Community engagement in Chennai, India: Building trust to improve clinical trials
In 2017, when the STREAM clinical trial began at the National Institute for TB Research (NIRT) in Chennai, India, community engagement (CE) was a new idea. It wasn’t obvious to researchers how community members should be involved in the research process, and there was no community advisory board (CAB) to act as a bridge between researchers and the communities where STREAM was implemented. Today, the STREAM CAB is a valued partner for Chennai’s TB researchers and the national TB program (NTP). This remarkable journey was possible only because key partners invested in building a relationship of trust.

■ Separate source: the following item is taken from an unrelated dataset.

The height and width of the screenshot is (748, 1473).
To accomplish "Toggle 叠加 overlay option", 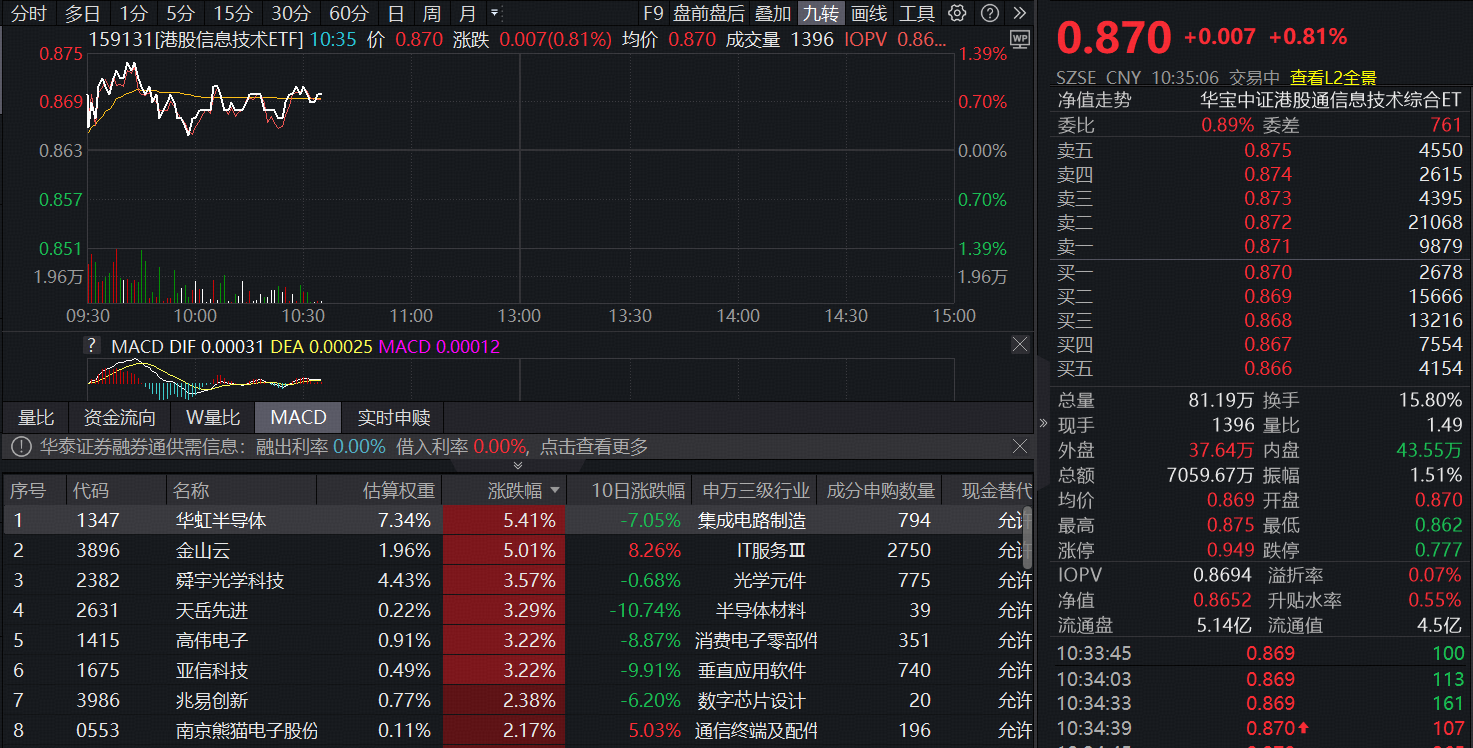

For STREAM, it was important to build trust among all CE partners. The study team needed to trust that the CAB is a unique and valuable partner in the trial and the CAB needed to trust that the study team would consider the views of the CAB and the community related to the trial.
The trust-building exercise began on day one. It was essential to ensure the CAB had the diverse and representative membership required to be a legitimate voice of the community. The STREAM CAB included people affected by TB, members from community-based organizations, and members from non-governmental organizations with many years of experience in TB. Their geographic reach covered a large region around Chennai. They worked at a grass roots level and they were experts in how TB can impact patients, with strong community ties.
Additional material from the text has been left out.